__Document segment__:
Normally, as in the present instance, the state of the domicile enforces its own tax, and we need not now consider the possibility of establishing a situs in another state by one who should undertake to arrange for succession there and thus defeat the collection of the death duties prescribed at his domicile.
This cause does not involve the right of a state to tax either the interest which a mortgagee as such may have in lands lying therein, or the transfer of that interest.
Although this decision hardly can be called a surprise after Farmers' Loan & Trust Co. v. Minnesota, 280 U. S. 204, 50 S. Ct. 98, 74 L. Ed. 371, and Safe Deposit & Trust Co. v. Virginia, 280 U. S. 83, 50 S. Ct. 59, 74 L. Ed. 180, and althought I stated my views in those cases, still as the term is not over I think it legitimate to add one or two reflections to what I have said before. I have not yet adequately expressed the more than anxiety that I feel at the ever increasing scope given to the Fourteenth Amendment in cutting down what I believe to be the constitutional rights of the States. As the decisions now stand I see hardly any limit but the sky to the invalidating of those rights if they happen to strike a majority of this Court as for any reason undesirable. I cannot believe that the Amendment was intended to give us carte blanche to embody our economic or moral beliefs in its prohibitions. Yet I can think of no narrower reason that seems to me to justify the present and the earlier decisions to which I have referred. Of course the words 'due process of law' if taken in their literal meaning have no application to this case; and while it is too late t deny that they have been given a much more extended and artificial signification, still we ought to remember the great caution shown by the Constitution in limiting the power of the States, and should be slow to construe the clause in the Fourteenth Amendment as committing to the Court, with no guide but the Court's own discretion, the validity of whatever laws the States may pass. In this case the bonds, notes and bank accounts were within the power and received the protection of the State of Missouri; the notes so far as appears were within the considerations that I offered in the earlier decisions mentioned, so that logically Missouri was justified in demanding a quid pro quo; the practice of taxation in such circumstances I think has been ancient and widespread, and the tax was warranted by decisions of this Court. Liverpool & London & Globe Ins. Co. v. Assessors for the Parish of Orleans, 221 U. S. 346, 354, 355, 31 S. Ct. 550, 55 L. Ed. 762, L. R. A. 1915C, 903; Wheeler v. Sohmer, 233 U. S. 434, 34 S. Ct. 607, 58 L. Ed. 1030. (I suppose that these cases and many others now join Blackstone v. Miller on the Index Expurgatorius-but we need an authoritative list.) It seems to me to be exceeding our powers to declare such a tax a denial of due process of law.

__Record set__:
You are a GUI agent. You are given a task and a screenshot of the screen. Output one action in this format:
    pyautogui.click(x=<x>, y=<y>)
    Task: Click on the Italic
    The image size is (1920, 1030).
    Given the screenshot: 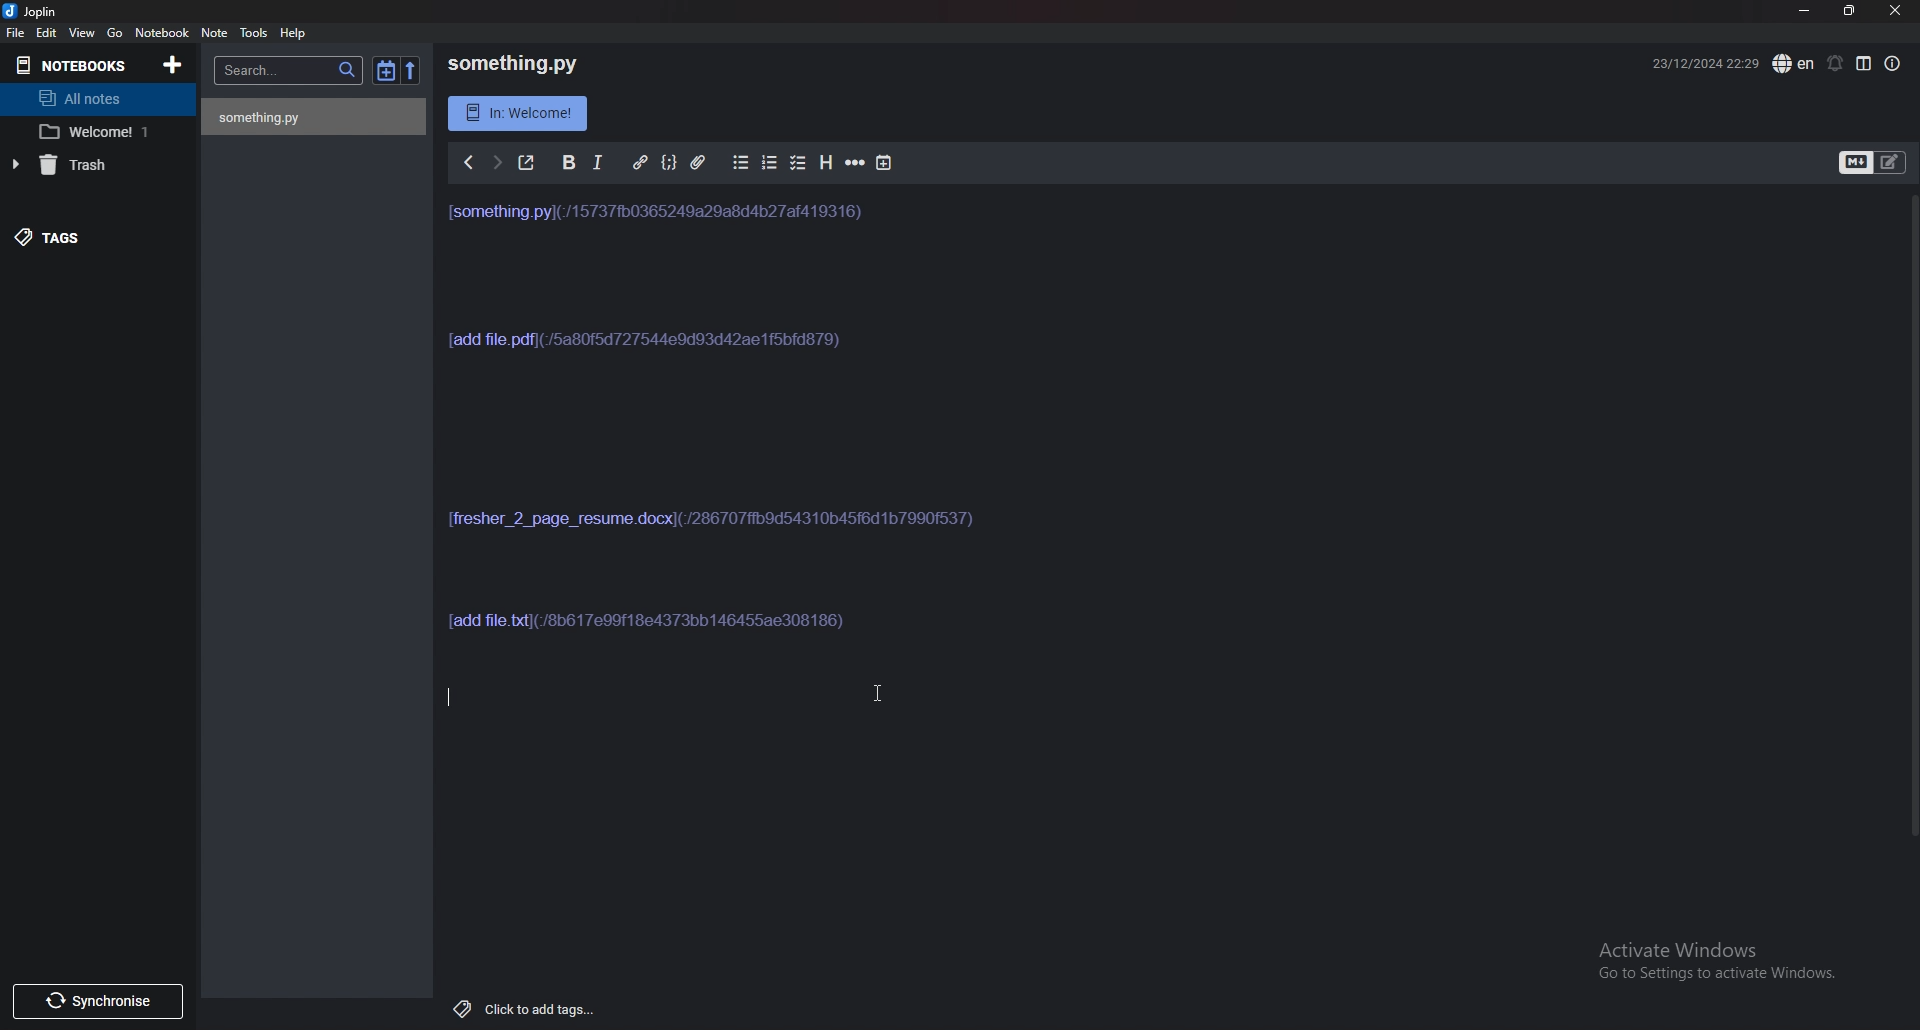 What is the action you would take?
    pyautogui.click(x=600, y=163)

__Directive__:
Reproduce the stretch of the court opinion from "Normally, as in" through "at his domicile.".

__Complete output__:
Normally, as in the present instance, the state of the domicile enforces its own tax, and we need not now consider the possibility of establishing a situs in another state by one who should undertake to arrange for succession there and thus defeat the collection of the death duties prescribed at his domicile.